NLP and Knowledge Graphs

NLP and Knowledge Graphs


In this guide we will use neosemantics and APOC NLP to create a software knowledge graph.

neosemantics (n10s)


n10s logo

neosemantics (n10s) is a plugin that enables the use of RDF and its associated vocabularies like (OWL,RDFS,SKOS and others) in Neo4j.

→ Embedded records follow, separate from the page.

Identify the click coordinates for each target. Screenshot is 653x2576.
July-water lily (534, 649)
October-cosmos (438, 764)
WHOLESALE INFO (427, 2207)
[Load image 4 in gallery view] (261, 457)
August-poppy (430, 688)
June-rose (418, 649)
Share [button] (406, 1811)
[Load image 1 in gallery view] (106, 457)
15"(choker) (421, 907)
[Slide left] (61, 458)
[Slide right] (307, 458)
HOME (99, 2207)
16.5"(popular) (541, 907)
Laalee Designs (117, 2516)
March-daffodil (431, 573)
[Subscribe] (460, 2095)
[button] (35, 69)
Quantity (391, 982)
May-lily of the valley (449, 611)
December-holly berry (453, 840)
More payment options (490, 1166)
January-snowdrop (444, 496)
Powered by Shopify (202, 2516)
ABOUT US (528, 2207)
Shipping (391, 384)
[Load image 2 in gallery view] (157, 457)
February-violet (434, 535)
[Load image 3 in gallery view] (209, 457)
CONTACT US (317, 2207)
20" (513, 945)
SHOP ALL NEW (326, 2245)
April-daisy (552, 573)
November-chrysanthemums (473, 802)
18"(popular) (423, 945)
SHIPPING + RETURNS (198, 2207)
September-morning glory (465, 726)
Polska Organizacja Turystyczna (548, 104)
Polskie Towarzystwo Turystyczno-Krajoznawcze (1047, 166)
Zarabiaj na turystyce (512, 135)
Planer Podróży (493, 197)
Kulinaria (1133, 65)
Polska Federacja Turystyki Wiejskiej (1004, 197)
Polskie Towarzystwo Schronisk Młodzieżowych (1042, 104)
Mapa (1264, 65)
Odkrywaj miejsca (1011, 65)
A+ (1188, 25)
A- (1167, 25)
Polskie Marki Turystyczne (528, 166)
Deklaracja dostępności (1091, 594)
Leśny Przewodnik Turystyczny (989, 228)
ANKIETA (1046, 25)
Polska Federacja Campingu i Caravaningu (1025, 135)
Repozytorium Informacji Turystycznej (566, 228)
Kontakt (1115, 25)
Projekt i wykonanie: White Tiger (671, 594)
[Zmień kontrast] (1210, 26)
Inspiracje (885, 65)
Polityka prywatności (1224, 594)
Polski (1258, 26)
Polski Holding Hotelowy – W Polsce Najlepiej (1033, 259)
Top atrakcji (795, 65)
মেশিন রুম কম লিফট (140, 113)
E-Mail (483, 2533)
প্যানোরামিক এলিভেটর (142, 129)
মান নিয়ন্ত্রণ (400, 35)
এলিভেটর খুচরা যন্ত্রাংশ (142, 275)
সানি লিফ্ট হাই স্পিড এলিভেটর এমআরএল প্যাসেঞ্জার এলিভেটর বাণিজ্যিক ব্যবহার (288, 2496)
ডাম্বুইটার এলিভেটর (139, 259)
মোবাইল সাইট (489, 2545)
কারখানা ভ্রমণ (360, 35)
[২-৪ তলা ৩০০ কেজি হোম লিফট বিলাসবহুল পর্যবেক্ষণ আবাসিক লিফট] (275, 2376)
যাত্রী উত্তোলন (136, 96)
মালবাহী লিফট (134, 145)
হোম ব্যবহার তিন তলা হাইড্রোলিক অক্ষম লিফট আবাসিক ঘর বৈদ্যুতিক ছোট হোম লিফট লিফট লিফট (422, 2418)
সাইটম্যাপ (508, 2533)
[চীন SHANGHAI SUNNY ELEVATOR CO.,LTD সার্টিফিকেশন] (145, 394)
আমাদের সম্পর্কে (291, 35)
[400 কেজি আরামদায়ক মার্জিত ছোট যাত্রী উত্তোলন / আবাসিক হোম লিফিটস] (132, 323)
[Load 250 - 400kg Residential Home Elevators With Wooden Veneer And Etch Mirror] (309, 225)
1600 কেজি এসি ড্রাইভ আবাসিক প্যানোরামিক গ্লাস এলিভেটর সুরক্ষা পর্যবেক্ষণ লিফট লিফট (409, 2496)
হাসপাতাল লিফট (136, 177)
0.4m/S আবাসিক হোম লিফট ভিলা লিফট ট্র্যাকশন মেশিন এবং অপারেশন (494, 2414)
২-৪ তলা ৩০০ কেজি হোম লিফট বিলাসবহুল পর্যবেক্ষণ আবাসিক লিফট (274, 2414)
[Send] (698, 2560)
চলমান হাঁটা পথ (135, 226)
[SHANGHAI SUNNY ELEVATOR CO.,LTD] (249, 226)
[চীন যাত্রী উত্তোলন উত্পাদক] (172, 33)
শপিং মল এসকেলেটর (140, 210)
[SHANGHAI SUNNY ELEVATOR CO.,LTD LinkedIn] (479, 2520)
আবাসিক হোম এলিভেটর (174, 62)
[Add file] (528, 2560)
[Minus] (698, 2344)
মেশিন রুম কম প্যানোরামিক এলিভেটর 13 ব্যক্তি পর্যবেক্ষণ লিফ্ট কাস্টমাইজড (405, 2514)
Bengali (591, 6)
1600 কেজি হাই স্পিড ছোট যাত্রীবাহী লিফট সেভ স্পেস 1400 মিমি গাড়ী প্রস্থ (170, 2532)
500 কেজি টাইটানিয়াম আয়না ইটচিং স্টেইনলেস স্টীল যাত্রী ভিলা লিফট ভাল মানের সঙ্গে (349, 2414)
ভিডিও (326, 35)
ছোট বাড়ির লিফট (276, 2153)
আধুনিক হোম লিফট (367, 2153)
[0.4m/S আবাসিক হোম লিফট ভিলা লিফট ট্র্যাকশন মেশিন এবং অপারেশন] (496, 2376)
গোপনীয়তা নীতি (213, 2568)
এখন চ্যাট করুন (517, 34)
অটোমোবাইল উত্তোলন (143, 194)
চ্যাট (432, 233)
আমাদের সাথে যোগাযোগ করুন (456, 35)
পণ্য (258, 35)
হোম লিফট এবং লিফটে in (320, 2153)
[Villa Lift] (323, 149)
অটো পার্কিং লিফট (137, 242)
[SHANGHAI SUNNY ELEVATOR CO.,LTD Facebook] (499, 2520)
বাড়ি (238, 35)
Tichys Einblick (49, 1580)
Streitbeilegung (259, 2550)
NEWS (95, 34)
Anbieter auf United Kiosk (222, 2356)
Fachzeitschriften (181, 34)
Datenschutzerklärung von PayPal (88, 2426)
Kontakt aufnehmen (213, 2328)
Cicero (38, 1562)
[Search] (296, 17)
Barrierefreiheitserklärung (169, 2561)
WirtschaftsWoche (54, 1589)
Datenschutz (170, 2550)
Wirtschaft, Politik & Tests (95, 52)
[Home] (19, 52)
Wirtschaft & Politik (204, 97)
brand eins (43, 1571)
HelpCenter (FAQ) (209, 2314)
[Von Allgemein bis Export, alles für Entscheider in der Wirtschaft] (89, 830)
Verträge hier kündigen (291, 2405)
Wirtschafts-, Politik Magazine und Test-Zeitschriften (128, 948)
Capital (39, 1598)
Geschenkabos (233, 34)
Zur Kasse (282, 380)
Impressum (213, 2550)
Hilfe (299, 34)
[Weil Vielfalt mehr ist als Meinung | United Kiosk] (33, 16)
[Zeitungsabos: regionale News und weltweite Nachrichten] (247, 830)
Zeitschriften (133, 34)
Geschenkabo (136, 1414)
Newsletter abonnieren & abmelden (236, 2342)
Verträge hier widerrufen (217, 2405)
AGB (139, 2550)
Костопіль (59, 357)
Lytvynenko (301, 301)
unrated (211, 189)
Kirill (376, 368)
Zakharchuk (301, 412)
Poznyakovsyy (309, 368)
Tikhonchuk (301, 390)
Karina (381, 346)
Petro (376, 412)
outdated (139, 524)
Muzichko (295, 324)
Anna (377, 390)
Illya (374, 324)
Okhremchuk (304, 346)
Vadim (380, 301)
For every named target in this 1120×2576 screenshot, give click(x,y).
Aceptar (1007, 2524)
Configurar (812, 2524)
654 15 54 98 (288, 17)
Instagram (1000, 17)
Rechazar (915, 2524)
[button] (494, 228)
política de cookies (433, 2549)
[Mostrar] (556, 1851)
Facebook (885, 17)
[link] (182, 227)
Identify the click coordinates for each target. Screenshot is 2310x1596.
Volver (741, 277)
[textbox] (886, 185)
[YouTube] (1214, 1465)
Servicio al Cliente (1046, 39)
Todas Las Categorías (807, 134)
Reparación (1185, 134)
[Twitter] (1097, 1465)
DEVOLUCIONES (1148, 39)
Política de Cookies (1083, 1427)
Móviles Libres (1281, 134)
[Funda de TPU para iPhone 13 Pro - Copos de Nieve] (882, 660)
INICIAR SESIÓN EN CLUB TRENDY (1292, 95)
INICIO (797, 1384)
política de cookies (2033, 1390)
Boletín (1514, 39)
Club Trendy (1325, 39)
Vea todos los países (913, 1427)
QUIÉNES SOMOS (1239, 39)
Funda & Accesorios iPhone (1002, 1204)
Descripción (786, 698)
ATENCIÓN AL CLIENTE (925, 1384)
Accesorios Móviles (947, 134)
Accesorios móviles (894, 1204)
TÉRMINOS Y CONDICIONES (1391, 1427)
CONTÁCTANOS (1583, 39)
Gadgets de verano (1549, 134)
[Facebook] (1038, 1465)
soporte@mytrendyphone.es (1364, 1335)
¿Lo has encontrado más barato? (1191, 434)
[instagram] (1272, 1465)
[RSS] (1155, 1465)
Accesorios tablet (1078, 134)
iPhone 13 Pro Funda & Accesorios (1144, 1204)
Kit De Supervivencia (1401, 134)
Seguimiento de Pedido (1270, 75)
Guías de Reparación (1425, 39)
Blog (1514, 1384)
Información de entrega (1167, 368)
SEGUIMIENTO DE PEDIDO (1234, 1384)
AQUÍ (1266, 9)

You can use n10s to easily build integrations with RDF-generating / RDF-consuming components. You can also use it to validate your graph against constraints expressed in SHACL or to run basic inferencing.

Wikidata SPARQL API


Wikidata is a free and open knowledge base that can be read and edited by both humans and machines. It acts as central storage for the structured data of its Wikimedia sister projects including Wikipedia.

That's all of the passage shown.